The second library was called the Library of Cleopatra and was built around a couple of hundred thousand manuscripts that were given to her by Marc Antony in what was either a magnificent gesture of romantic love or a shrewd political maneuver. Marc Antony suffered from what we would today call "poor impulse control," so the former explanation is more likely. This library was wiped out by Christians in AD 391. Depending on which version of events you read, its life span may have overlapped with that of the first library for a few years, a few decades, or not at all.
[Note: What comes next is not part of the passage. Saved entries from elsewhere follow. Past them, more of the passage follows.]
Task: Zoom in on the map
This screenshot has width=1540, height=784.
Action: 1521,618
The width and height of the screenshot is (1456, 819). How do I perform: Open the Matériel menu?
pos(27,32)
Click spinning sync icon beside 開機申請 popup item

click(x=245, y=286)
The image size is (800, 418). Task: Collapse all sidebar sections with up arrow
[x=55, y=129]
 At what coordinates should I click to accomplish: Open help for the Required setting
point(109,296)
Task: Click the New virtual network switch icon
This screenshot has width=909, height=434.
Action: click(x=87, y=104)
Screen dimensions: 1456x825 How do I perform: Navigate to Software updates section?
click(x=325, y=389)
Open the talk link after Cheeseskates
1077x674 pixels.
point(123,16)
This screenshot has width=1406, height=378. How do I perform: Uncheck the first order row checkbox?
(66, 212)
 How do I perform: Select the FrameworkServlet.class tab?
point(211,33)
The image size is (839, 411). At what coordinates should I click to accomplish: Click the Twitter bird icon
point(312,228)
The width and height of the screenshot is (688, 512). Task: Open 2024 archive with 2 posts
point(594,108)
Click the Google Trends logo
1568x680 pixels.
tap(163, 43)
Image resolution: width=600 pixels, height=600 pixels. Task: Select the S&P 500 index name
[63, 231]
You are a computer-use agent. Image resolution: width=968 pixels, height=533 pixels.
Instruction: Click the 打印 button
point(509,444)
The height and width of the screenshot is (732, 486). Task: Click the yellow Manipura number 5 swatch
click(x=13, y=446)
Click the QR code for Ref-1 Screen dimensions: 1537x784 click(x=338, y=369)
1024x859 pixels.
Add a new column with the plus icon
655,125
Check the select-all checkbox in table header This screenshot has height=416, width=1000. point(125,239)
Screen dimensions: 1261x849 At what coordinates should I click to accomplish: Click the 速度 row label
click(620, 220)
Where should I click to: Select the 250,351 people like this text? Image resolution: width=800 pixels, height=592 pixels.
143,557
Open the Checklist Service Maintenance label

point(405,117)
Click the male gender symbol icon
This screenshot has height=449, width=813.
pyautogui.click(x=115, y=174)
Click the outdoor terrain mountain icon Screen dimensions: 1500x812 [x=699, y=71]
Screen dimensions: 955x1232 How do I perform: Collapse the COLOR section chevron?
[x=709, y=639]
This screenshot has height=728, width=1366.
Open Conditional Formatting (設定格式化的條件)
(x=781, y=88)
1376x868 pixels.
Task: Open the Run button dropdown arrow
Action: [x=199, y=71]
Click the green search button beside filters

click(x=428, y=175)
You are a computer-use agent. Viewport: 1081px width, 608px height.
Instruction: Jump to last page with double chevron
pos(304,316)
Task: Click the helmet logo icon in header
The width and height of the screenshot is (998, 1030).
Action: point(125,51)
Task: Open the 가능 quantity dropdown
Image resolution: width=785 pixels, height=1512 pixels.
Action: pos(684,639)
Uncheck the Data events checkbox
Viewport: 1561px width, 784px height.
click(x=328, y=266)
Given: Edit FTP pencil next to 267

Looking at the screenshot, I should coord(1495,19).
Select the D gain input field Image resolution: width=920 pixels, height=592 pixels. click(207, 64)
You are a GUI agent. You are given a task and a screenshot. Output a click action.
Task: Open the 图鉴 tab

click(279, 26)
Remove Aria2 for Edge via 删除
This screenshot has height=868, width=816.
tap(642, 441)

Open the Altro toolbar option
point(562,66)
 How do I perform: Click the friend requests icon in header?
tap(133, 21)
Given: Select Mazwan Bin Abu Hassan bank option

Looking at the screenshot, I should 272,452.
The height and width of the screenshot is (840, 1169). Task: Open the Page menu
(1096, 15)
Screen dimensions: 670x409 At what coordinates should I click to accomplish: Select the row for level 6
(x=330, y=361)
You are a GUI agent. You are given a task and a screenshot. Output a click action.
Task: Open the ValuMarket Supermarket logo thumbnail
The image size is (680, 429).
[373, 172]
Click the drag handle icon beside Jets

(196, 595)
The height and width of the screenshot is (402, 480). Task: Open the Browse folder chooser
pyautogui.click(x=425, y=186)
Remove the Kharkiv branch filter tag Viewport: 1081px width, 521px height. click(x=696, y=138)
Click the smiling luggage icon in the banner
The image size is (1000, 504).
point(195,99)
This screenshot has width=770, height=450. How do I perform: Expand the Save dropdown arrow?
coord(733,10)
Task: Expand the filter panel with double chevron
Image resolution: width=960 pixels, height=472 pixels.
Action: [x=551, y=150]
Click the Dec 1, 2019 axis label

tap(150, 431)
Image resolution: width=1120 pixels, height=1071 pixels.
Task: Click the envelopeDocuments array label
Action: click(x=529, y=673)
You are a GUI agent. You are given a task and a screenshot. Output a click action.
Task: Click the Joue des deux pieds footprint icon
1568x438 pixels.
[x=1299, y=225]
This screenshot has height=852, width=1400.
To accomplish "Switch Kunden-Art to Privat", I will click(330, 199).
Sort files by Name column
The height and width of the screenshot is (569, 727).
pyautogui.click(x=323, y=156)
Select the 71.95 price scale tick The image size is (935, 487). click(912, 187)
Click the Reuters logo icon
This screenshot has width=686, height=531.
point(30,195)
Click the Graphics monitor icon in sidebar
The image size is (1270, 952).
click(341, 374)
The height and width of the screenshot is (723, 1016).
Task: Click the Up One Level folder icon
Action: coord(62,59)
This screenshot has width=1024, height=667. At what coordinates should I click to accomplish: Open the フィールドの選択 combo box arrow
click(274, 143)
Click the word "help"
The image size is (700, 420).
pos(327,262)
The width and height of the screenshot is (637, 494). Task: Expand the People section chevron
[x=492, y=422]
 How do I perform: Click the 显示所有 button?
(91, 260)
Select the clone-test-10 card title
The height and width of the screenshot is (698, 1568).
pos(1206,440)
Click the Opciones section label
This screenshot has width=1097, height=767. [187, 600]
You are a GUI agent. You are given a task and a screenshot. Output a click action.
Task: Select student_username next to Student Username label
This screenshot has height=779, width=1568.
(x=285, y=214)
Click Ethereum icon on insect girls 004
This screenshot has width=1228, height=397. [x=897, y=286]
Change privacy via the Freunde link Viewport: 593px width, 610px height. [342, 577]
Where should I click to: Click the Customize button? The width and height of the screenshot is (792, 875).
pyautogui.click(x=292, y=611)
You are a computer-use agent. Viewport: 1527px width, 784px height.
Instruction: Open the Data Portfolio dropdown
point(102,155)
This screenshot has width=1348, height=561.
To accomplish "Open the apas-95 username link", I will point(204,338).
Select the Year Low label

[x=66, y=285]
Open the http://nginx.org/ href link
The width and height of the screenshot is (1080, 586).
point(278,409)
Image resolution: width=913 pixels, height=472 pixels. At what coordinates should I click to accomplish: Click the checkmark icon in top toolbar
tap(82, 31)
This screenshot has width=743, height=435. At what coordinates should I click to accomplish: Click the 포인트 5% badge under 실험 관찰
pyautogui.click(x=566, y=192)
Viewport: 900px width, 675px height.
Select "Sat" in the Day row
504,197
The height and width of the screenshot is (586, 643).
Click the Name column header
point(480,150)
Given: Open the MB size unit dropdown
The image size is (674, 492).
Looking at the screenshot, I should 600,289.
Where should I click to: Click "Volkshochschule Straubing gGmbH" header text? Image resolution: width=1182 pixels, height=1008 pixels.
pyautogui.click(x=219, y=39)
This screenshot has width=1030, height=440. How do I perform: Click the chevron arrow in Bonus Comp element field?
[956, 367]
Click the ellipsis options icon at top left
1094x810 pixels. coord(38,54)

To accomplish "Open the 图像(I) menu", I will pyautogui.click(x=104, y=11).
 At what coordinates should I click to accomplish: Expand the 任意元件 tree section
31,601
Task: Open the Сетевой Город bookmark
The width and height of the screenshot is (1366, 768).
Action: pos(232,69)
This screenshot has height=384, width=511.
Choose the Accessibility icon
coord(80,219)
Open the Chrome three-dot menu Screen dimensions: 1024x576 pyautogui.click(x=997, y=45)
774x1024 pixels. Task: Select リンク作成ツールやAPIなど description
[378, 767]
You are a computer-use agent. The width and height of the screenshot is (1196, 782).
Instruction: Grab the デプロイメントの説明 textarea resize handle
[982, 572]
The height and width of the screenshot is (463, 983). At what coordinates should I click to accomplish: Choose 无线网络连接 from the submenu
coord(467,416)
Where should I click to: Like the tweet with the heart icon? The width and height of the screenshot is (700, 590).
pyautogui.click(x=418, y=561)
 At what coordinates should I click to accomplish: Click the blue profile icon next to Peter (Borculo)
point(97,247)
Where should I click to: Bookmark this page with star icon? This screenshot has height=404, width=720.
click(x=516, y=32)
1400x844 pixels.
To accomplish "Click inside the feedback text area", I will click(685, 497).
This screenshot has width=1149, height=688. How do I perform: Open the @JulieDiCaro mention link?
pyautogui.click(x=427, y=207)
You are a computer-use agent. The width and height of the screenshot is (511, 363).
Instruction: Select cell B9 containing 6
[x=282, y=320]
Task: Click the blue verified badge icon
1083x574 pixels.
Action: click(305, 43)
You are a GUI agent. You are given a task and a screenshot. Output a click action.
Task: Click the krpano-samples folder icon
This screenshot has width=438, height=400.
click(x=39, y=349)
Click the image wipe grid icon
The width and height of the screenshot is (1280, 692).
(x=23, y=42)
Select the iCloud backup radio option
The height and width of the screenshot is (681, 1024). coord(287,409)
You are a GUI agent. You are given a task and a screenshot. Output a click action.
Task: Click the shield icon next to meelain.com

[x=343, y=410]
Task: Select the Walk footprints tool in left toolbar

Whether or not the two libraries ever existed at the same time,
the fact remains that between about 300 BC and AD 400, Alexandria was by far the world capital of high-quality information. It must have had much in common with the MIT campus or Stanford in Palo Alto of more recent times: lots of hairy smart guys converging from all over the world to tinker with the lighthouse or to engage in pursuits that must have been totally incomprehensible to the locals, such as staring down wells at high noon and raving about the diameter of the earth.
The main reason that writers of tourist guidebooks are so cheesed off at Alexandria is that no vestige of the first library remains - not even a plaque stating "The Library of Alexandria was here." If you want to visit the site, you have to do a bit of straightforward detective work. Ancient Alexandria was laid out on a neat, regular grid pattern - just the kind of thing you would expect of a place populated by people like Euclid. The main east-west street was called the Canopic Way, and the main north-south street, running from the waterfront toward the Sahara Desert, was called the Street of the Soma. The library is thought to have stood just south of their intersection.
Though no buildings of that era remain, the streets still do, and so does their intersection. Currently, the Canopic Way is called El Horreya Avenue, and the Soma is called El Nabi Daniel Street, though if you don't hurry, they may be called something else when you arrive.
We stayed at the Cecil Hotel, where Nabi Daniel hits the waterfront. The Cecil is one of those British imperial-era hotels fraught with romance and history, sort of like the entire J. Peterman catalog rolled into one building. British Intelligence was headquartered there during the war, and there the Battle of El Alamein was planned.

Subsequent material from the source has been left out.